▶ _Problem to solve_
Recast every line of the material below as a numbered list, leaving out the blank lines and the pictures.

▶ _Data records_
>> BEGIN

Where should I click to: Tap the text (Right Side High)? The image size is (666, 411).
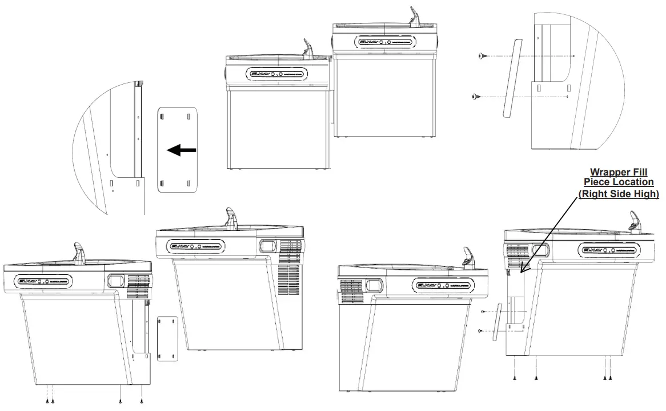[619, 194]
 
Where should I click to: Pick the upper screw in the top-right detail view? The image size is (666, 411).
[483, 56]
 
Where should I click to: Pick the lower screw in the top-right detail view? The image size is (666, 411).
[476, 97]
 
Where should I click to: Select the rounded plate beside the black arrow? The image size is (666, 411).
[177, 150]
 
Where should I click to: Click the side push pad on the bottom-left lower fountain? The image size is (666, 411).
[116, 281]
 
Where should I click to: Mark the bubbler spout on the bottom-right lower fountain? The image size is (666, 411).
[468, 258]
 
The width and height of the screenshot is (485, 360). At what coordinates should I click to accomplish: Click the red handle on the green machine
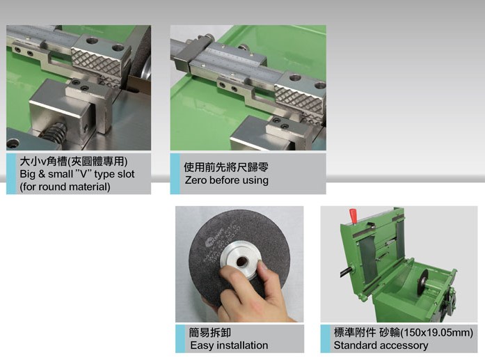click(x=353, y=215)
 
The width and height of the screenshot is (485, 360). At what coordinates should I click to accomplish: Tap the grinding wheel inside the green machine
click(x=422, y=282)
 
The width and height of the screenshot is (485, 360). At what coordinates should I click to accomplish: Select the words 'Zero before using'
click(x=226, y=180)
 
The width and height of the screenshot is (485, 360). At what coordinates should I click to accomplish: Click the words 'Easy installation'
click(x=229, y=345)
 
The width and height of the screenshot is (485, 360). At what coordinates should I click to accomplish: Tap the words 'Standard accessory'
click(x=381, y=345)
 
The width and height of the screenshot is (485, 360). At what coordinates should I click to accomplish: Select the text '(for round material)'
click(x=65, y=187)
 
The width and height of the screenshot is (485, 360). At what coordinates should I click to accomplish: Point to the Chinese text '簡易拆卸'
click(x=210, y=333)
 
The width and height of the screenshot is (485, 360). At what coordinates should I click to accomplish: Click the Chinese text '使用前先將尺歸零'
click(x=226, y=167)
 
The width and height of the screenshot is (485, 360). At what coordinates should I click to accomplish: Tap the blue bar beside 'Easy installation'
click(x=180, y=338)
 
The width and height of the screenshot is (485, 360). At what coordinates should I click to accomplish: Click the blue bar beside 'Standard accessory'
click(x=325, y=338)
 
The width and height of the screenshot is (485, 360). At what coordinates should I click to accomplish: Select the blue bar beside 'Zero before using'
click(x=175, y=174)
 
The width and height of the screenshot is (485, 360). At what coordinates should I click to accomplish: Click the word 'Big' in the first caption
click(x=28, y=174)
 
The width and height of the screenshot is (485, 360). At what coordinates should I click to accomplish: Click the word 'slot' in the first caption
click(x=125, y=174)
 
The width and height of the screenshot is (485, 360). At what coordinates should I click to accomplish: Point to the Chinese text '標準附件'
click(x=355, y=333)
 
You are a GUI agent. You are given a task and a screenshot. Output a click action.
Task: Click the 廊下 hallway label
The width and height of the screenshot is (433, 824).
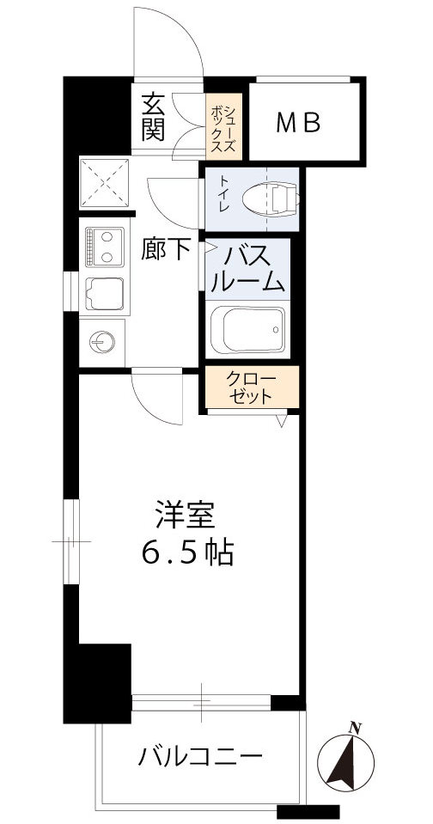165,249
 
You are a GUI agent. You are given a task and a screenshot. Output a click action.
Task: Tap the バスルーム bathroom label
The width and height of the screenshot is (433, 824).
249,267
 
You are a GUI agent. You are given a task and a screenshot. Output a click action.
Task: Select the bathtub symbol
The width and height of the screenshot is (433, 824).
247,330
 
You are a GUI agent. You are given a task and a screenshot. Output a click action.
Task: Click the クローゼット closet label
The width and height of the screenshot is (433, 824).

>> END

▶ _Final answer_
1. Where should I click to: Tap the text (Right Side High)? The image size is (666, 411).
2. [619, 194]
3. Where should I click to: Pick the upper screw in the top-right detail view? The image size is (666, 411).
4. [483, 56]
5. Where should I click to: Pick the lower screw in the top-right detail view? The image size is (666, 411).
6. [476, 97]
7. Where should I click to: Select the rounded plate beside the black arrow? The image size is (666, 411).
8. [177, 150]
9. Where should I click to: Click the side push pad on the bottom-left lower fountain? The image size is (666, 411).
10. [116, 281]
11. Where should I click to: Mark the bubbler spout on the bottom-right lower fountain? The image size is (666, 411).
12. [468, 258]
13. The width and height of the screenshot is (485, 360). At what coordinates should I click to accomplish: Click the red handle on the green machine
14. click(x=353, y=215)
15. The width and height of the screenshot is (485, 360). At what coordinates should I click to accomplish: Tap the grinding wheel inside the green machine
16. click(x=422, y=282)
17. The width and height of the screenshot is (485, 360). At what coordinates should I click to accomplish: Select the words 'Zero before using'
18. click(x=226, y=180)
19. The width and height of the screenshot is (485, 360). At what coordinates should I click to accomplish: Click the words 'Easy installation'
20. click(x=229, y=345)
21. The width and height of the screenshot is (485, 360). At what coordinates should I click to accomplish: Tap the words 'Standard accessory'
22. click(x=381, y=345)
23. The width and height of the screenshot is (485, 360). At what coordinates should I click to accomplish: Select the text '(for round material)'
24. click(x=65, y=187)
25. The width and height of the screenshot is (485, 360). At what coordinates should I click to accomplish: Point to the Chinese text '簡易拆卸'
26. click(x=210, y=333)
27. The width and height of the screenshot is (485, 360). At what coordinates should I click to accomplish: Click the Chinese text '使用前先將尺歸零'
28. click(x=226, y=167)
29. The width and height of the screenshot is (485, 360). At what coordinates should I click to accomplish: Tap the blue bar beside 'Easy installation'
30. click(x=180, y=338)
31. The width and height of the screenshot is (485, 360). At what coordinates should I click to accomplish: Click the blue bar beside 'Standard accessory'
32. click(x=325, y=338)
33. The width and height of the screenshot is (485, 360). At what coordinates should I click to accomplish: Select the blue bar beside 'Zero before using'
34. click(x=175, y=174)
35. The width and height of the screenshot is (485, 360). At what coordinates should I click to accomplish: Click the word 'Big' in the first caption
36. click(x=28, y=174)
37. The width and height of the screenshot is (485, 360). At what coordinates should I click to accomplish: Click the word 'slot' in the first caption
38. click(x=125, y=174)
39. The width and height of the screenshot is (485, 360). At what coordinates should I click to accomplish: Point to the Chinese text '標準附件'
40. click(x=355, y=333)
41. You are a GUI agent. You are given a task and a screenshot. Output a click action.
42. Task: Click the 廊下 hallway label
43. The width and height of the screenshot is (433, 824).
44. 165,249
45. You are a GUI agent. You are given a task and a screenshot. Output a click action.
46. Task: Tap the バスルーム bathroom label
47. The width and height of the screenshot is (433, 824).
48. 249,267
49. You are a GUI agent. You are given a task and a screenshot. Output a click action.
50. Task: Select the bathtub symbol
51. The width and height of the screenshot is (433, 824).
52. 247,330
53. You are a GUI agent. You are given a task and a screenshot. Output a click action.
54. Task: Click the クローゼット closet label
55. The width and height of the screenshot is (433, 824).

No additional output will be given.